## Task prompt
Rewrite the records below from the line with "Task: Export the report as PDF" through the end of the records, replacing "report" with "summary" and changing nothing else. Leave the pictures out of your answer.

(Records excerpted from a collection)
╭──

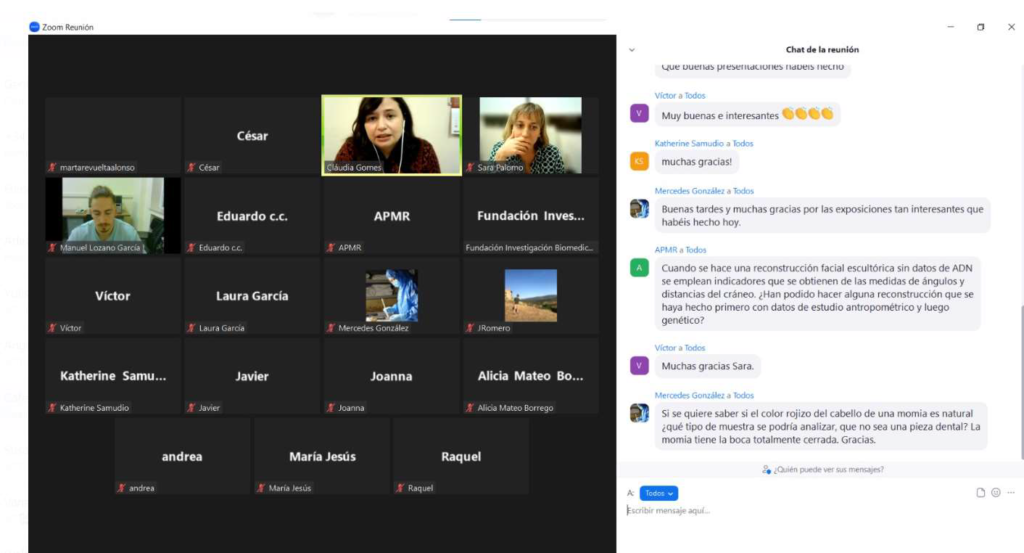Open the emoji picker in chat
1024x553 pixels.
[x=996, y=493]
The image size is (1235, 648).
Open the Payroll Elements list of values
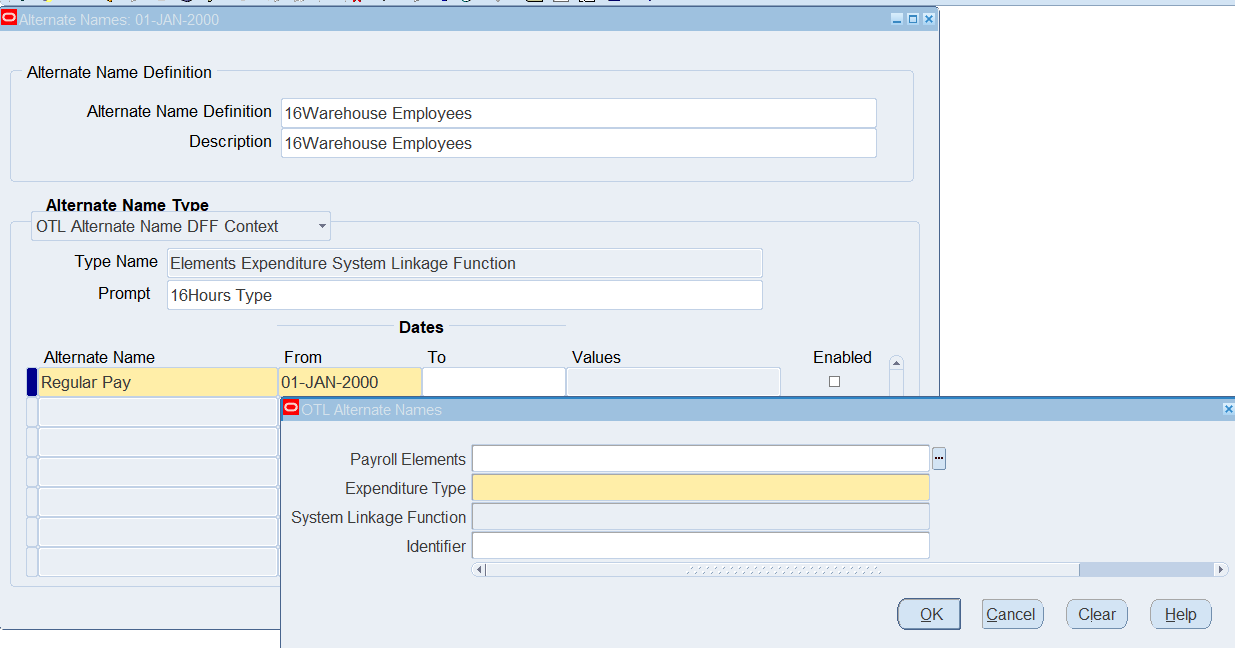pyautogui.click(x=938, y=459)
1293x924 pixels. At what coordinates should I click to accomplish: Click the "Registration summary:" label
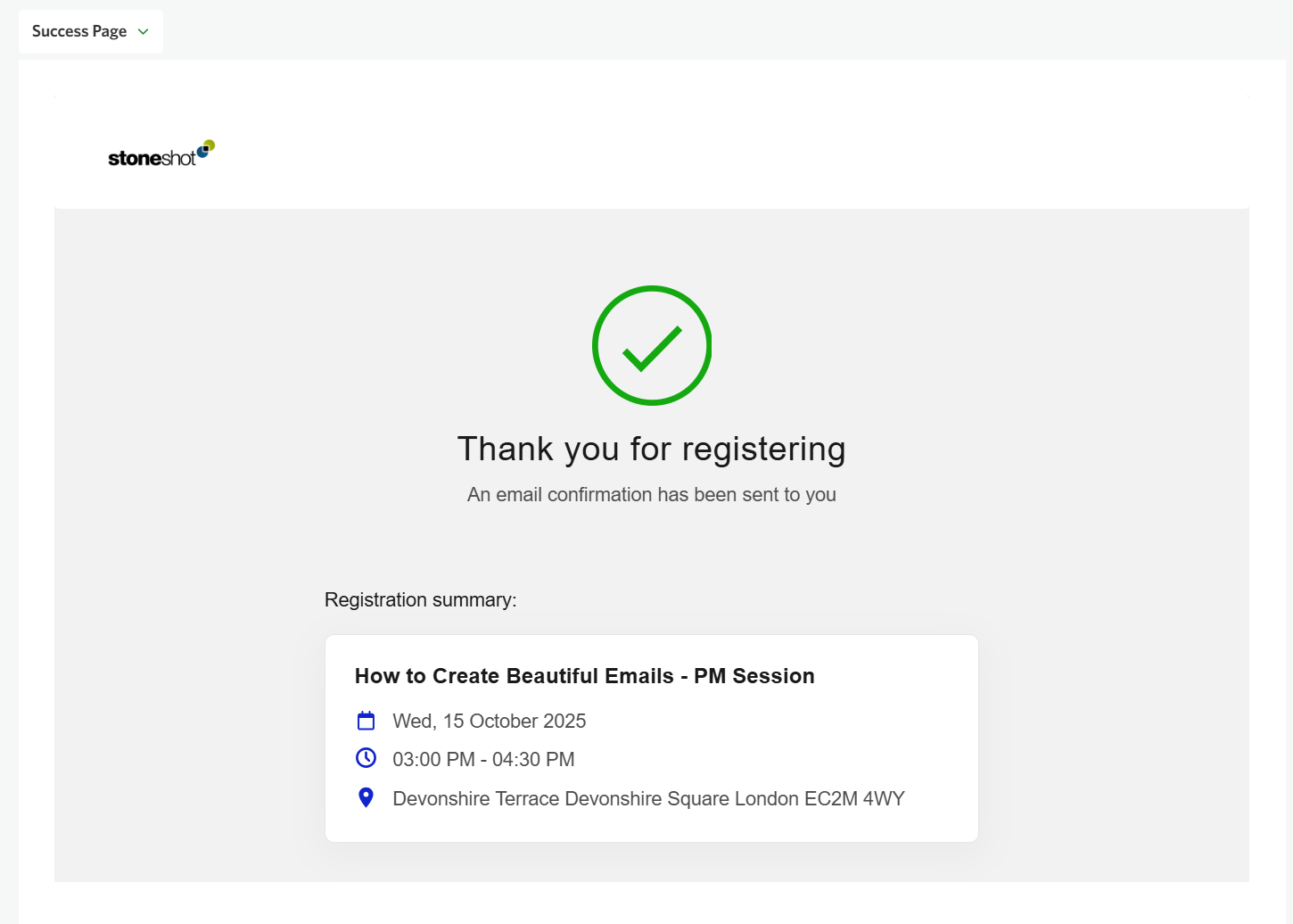coord(420,600)
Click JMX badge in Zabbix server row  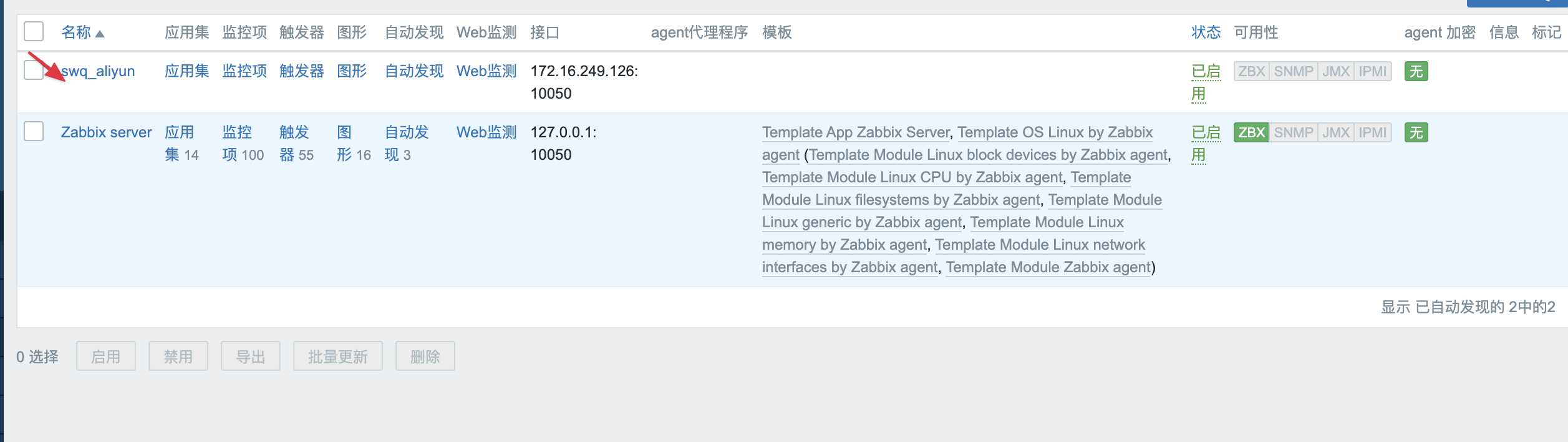point(1335,132)
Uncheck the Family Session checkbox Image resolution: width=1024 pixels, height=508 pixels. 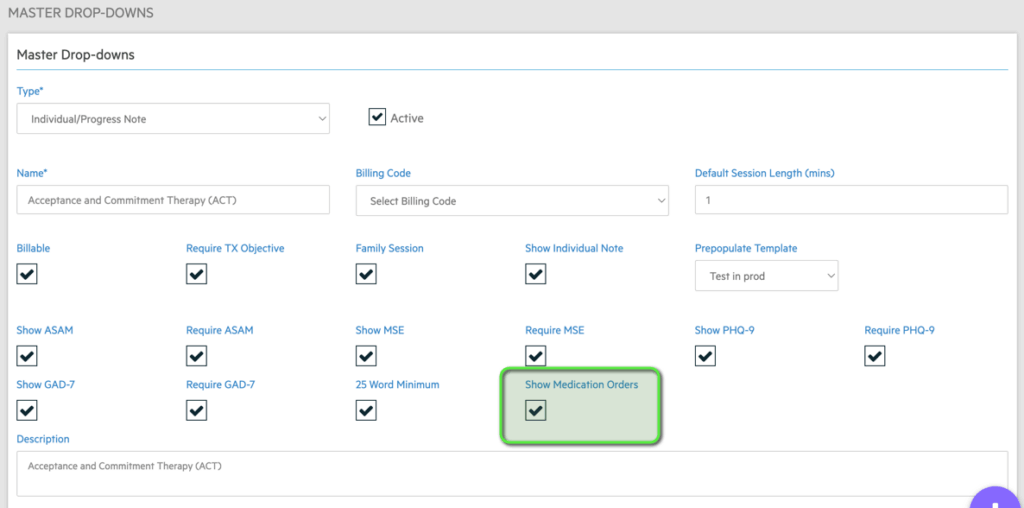pos(366,274)
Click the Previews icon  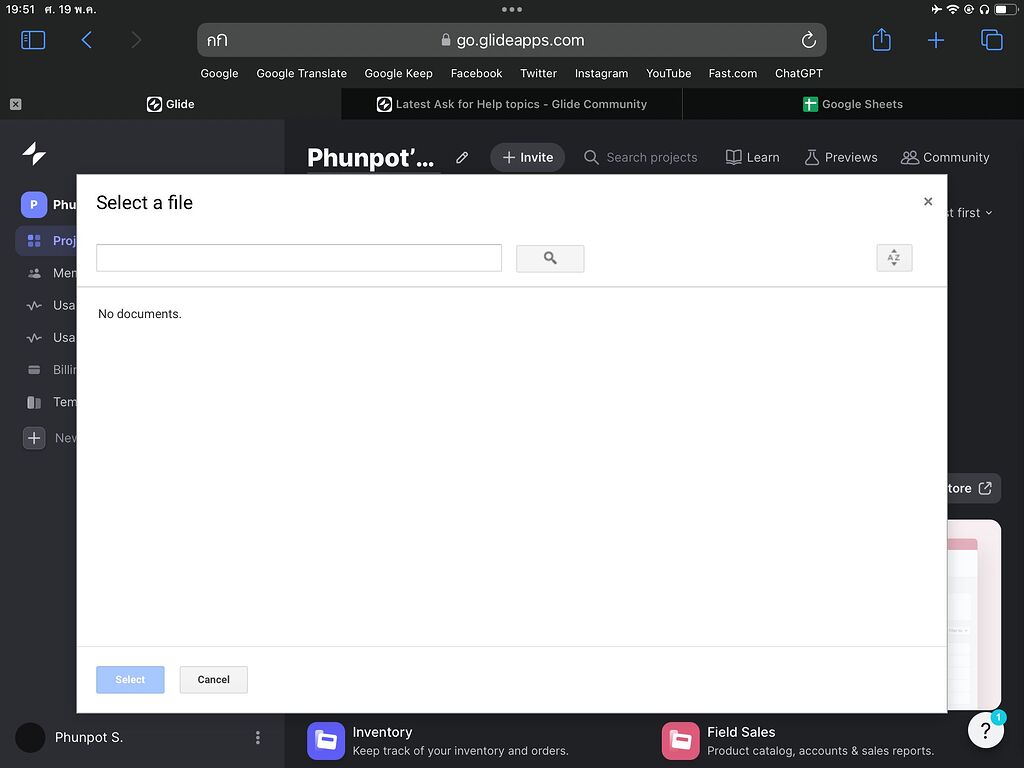tap(840, 157)
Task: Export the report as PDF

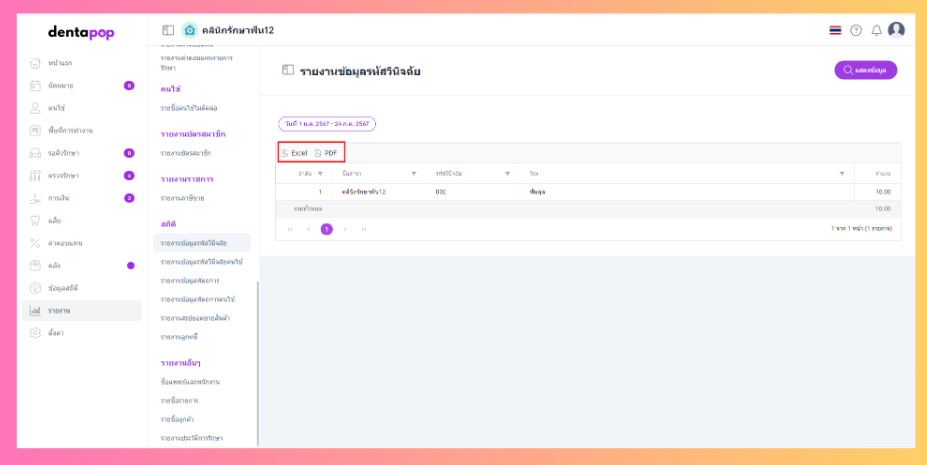Action: (326, 153)
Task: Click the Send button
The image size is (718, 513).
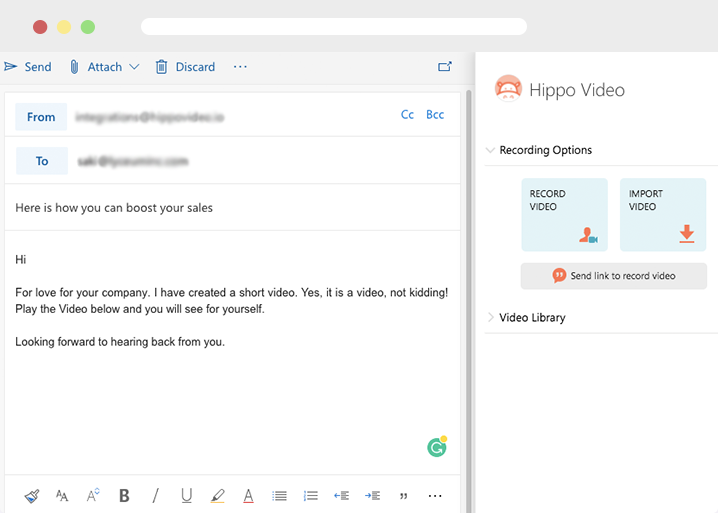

╰──

## Solved problem
Task: Export the summary as PDF

Action: (326, 153)
Task: Click the Send button
The image size is (718, 513).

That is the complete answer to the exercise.